Thread: reading large BYTEA type is slower than expected

reading large BYTEA type is slower than expected

From
"Mark Harris"
Date:

We have recently ported our application to the postgres database. For the most part performance has not been an issue; however there is one situation that is a problem and that is the initial read of rows containing BYTEA values that have an average size of 2 kilobytes or greater. For BYTEA values postgres requires as much 3 seconds to read the values from disk into its buffer cache. After the initial read into buffer cache, performance is comparable to other commercial DBMS that we have ported to. As would be expected the commercial DBMS are also slower to display data that is not already in the buffer cache, but the magnitude of difference for postgres for this type of data read from disk as opposed to read from buffer cache is much greater.

 

We have vacuumed the table and played around with the database initialization parameters in the postgresql.conf. Neither helped with this problem.

 

Does anyone have any tips on improving the read from disk performance of BYTEA data that is typically 2KB or larger?

 

Mark

Re: reading large BYTEA type is slower than expected

From
Tom Lane
Date:
"Mark Harris" <mharris@esri.com> writes:
> We have recently ported our application to the postgres database. For
> the most part performance has not been an issue; however there is one
> situation that is a problem and that is the initial read of rows
> containing BYTEA values that have an average size of 2 kilobytes or
> greater. For BYTEA values postgres requires as much 3 seconds to read
> the values from disk into its buffer cache.

How large is "large"?

(No, I don't believe it takes 3 sec to fetch a single 2Kb value.)

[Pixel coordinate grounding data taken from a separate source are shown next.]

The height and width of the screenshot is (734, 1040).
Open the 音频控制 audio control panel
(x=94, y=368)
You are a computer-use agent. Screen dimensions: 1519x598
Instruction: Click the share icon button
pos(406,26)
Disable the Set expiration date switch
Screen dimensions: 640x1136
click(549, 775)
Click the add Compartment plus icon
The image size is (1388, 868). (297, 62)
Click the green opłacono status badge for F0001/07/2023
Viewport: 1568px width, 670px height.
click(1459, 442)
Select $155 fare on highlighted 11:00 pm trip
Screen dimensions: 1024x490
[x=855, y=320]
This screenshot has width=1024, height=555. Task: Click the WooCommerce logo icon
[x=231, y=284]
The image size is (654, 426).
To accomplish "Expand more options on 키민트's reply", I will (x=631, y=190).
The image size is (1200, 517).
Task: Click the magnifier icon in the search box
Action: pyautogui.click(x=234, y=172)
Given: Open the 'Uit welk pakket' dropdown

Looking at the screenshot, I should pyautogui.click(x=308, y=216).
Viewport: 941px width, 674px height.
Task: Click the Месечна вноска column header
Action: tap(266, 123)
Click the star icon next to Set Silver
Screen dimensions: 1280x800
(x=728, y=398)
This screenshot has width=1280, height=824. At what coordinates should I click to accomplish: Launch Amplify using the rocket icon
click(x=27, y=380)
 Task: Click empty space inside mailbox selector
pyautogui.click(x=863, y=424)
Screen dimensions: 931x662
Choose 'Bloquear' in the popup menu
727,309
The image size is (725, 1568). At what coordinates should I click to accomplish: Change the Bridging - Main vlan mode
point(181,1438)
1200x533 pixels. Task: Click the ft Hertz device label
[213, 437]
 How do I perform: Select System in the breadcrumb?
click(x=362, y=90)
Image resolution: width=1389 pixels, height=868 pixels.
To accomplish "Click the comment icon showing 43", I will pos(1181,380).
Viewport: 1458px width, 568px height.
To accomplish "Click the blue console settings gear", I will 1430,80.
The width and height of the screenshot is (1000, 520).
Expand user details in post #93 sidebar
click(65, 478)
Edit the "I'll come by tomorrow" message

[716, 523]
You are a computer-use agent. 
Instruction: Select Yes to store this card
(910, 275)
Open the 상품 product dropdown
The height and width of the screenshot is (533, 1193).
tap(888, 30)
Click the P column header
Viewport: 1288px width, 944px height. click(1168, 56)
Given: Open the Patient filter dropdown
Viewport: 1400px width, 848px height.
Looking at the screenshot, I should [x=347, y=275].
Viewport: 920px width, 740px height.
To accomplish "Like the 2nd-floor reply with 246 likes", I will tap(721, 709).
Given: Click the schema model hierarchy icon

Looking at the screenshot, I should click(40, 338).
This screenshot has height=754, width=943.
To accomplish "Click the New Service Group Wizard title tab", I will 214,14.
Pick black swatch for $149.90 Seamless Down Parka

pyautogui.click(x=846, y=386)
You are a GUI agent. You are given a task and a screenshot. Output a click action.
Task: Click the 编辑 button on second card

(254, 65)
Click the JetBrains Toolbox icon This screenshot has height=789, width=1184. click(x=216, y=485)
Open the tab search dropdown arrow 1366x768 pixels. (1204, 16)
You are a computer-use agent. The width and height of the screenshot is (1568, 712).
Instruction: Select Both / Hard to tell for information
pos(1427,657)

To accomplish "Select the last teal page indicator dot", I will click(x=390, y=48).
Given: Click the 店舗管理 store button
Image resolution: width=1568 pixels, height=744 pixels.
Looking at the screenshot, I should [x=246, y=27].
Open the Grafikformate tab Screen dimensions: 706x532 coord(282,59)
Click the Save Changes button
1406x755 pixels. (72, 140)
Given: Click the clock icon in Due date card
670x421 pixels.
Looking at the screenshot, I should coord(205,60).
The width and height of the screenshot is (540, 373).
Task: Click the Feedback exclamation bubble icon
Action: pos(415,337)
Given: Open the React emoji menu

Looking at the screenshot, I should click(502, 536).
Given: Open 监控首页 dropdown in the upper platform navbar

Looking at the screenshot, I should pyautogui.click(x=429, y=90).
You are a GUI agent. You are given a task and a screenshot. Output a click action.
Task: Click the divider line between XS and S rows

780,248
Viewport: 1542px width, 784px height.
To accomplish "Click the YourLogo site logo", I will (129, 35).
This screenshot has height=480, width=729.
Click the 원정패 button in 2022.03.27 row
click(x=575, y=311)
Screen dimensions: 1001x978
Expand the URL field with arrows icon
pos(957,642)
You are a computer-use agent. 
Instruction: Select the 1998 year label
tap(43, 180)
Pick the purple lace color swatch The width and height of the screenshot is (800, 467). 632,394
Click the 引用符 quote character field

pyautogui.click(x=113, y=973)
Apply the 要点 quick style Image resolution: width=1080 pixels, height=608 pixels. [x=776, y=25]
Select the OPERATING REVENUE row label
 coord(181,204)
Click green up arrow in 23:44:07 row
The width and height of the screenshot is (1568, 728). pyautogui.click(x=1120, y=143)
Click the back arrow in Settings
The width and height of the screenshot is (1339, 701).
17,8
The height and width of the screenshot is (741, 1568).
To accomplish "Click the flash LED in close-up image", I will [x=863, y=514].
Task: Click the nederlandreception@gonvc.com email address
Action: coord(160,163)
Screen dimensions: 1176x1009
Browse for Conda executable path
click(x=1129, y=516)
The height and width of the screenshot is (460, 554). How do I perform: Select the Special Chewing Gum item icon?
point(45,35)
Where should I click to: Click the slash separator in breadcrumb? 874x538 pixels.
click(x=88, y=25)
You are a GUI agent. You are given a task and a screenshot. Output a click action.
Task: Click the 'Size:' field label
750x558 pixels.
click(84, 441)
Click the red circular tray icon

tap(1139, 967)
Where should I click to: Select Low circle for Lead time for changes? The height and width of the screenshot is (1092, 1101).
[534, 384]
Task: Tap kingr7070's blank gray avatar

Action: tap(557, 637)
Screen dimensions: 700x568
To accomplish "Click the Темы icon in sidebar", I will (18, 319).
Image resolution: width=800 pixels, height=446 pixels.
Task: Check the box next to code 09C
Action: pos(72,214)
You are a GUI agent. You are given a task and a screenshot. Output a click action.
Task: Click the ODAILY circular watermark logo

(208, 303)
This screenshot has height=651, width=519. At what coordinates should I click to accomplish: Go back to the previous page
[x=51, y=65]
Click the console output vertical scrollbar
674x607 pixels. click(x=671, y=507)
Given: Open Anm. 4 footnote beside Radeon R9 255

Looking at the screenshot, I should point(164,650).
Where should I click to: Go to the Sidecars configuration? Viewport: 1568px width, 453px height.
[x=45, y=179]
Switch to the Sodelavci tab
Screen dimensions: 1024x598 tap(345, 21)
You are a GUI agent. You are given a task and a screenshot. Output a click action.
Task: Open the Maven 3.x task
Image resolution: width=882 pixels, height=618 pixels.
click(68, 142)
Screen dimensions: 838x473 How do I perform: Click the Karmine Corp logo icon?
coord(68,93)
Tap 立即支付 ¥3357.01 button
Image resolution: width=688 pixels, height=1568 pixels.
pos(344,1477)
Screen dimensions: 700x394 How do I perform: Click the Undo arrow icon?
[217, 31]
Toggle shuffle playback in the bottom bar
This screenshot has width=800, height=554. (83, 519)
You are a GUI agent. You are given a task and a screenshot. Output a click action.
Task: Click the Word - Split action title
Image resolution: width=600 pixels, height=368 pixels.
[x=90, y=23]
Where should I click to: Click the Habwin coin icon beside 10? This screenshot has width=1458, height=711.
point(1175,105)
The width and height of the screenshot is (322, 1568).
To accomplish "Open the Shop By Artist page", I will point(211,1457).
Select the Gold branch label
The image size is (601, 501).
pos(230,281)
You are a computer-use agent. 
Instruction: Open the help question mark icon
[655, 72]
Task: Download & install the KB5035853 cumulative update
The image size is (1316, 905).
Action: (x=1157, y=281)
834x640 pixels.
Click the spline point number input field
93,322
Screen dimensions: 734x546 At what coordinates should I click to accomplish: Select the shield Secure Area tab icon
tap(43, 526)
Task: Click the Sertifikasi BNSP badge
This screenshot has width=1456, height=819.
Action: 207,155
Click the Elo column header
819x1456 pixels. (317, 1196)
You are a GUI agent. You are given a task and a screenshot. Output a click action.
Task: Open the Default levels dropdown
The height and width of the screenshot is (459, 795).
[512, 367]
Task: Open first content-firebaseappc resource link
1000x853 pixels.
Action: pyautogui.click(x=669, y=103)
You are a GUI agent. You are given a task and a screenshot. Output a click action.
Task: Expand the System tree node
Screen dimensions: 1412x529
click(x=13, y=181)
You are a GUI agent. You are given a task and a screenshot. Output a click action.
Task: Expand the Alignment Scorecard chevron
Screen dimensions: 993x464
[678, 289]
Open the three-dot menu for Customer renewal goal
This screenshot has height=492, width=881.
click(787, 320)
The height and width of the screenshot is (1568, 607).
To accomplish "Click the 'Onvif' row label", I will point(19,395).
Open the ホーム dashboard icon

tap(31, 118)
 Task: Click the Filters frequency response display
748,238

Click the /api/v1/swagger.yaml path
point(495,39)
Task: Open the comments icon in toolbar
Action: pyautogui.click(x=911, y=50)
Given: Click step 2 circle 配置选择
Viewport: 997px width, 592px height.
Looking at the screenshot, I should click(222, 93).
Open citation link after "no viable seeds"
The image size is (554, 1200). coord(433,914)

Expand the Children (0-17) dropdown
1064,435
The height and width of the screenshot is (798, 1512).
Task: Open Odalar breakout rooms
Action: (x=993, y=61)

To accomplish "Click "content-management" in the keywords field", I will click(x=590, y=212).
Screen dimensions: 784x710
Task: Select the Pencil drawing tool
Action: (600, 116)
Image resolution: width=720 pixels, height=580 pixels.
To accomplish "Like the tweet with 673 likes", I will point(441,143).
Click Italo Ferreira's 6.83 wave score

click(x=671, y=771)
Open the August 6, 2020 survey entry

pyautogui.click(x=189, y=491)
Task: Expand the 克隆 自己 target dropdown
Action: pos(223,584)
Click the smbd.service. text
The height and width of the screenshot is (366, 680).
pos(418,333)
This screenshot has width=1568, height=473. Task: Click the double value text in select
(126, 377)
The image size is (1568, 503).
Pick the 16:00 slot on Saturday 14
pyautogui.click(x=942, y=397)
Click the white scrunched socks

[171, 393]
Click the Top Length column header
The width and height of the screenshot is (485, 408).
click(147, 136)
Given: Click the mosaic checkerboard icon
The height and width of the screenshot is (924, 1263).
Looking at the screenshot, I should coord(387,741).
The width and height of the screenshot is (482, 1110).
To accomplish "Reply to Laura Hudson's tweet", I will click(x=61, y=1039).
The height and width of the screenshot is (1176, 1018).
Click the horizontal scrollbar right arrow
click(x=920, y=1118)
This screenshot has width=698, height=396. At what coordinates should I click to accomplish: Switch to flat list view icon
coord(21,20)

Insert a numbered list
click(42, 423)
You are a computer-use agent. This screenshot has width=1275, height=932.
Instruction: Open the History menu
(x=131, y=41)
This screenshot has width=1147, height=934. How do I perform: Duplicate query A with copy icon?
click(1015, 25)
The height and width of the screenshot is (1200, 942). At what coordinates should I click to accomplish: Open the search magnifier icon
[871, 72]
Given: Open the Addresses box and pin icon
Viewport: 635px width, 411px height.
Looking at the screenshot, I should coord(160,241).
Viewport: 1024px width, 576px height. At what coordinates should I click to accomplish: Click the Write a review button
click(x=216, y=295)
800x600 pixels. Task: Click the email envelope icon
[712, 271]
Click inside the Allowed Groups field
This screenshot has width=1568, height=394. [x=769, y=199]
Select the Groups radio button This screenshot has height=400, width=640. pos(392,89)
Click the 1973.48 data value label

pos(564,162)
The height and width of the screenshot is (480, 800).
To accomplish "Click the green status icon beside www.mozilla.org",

            regards, tom lane

Re: reading large BYTEA type is slower than expected

From
"Y Sidhu"
Date:
Mark,

I am no expert but this looks like a file system I/O thing. I set hw.ata.wc=1 for a SATA drive and =0 for a SCSI drive in /boot/loader.conf on my FreeBSD systems. That seems to provide some needed tweaking.

Yudhvir
==========
On 5/18/07, Mark Harris <mharris@esri.com> wrote:

We have recently ported our application to the postgres database. For the most part performance has not been an issue; however there is one situation that is a problem and that is the initial read of rows containing BYTEA values that have an average size of 2 kilobytes or greater. For BYTEA values postgres requires as much 3 seconds to read the values from disk into its buffer cache. After the initial read into buffer cache, performance is comparable to other commercial DBMS that we have ported to. As would be expected the commercial DBMS are also slower to display data that is not already in the buffer cache, but the magnitude of difference for postgres for this type of data read from disk as opposed to read from buffer cache is much greater.

 

We have vacuumed the table and played around with the database initialization parameters in the postgresql.conf. Neither helped with this problem.

 

Does anyone have any tips on improving the read from disk performance of BYTEA data that is typically 2KB or larger?

 

Mark




--
Yudhvir Singh Sidhu
408 375 3134 cell

Re: reading large BYTEA type is slower than expected

From
"Mark Harris"
Date:
Tom,

No it is not 3 seconds to read a single value. Multiple records are
read, approximately 120 records if the raster dataset is created with
our application's default configuration.

Please read on to understand why, if you need to.

We are a GIS software company and have two basic types of data, raster
and vector. Both types of data are stored in a BYTEA.

Vector data are representations of geometry stored as a series of
vertices to represent points, lines and polygons. This type of data is
typically 30 to 200 bytes, but can be very large (consider how many
vertices would be required to represent the Pacific Ocean at a detailed
resolution). Vector data does not seem to exhibit the cold fetch issue
(fetch from disk as opposed to fetch from buffer cache).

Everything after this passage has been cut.